Simon Hoggart comes with all the best credentials: Richard Hoggart, one of the most influential social critics of the last century, as a father; King’s, as alma mater. He is quick-witted, capable of turning a well-written phrase, in speech and on paper.
One use of his Cambridge-honed critical talents has been a series of anthologies, based on the Christmas round-robin newsletters of ordinary folk. These spawned from his regular Guardian column, and continue to fill space there. Malcolm assumes this means being paid twice for merely selecting from and sneering at the well-intentioned, if banal writing of others.

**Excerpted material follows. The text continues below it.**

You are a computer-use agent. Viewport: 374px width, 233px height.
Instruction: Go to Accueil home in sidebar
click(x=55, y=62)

So today Hoggart starts today’s Saturday column with more toe-curling stuff, in this case narrating the events of a French holiday:
“We had brought plenty of plastic bags but hadn’t put them in the car as I don’t like to use one supermarket’s bags in another, but this was our downfall as they weren’t issuing any, and we ended up using Sue’s one Co-op canvas bag and buying two at 69 cents for the rest.” Thank heavens for portable computers; otherwise he might have forgotten how much the bags cost.

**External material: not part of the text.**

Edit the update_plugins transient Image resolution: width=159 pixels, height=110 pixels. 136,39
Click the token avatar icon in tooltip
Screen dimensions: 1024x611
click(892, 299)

How droll! My goodness, these people probably keep coal in the bath!
Then the same column concludes with this:
The other day I was in the French Alps, visiting our son who is working in a ski-chalet. The sun scorched down, the snow gleamed, the village was pretty. We were looking forward to a lift ride before walking along the ridge with its sensational views of Mont Blanc. Appetites sharp, our party of six friends and family found a restaurant which seemed to have the perfect menu for all of us. Outside, evidently happy customers were enjoying their lunch. It was 1.35. Could we join them?
The owner was sorry. It was too late. Didn’t we realise he had to work that night? He wasn’t rude; just pleased that he had got rid of more Anglo-Saxons with their wretched work ethic, who arrogantly imagine that restaurateurs should stay open for lunch. He watched with some satisfaction as we trooped up the road to a sort of brasserie, which gladly accepted the 100 or so euros we would have given him.
Malcolm is submitting that back to its onlie-true-begetter, one S. Hoggart, in the hope he finds it a place in his next selection.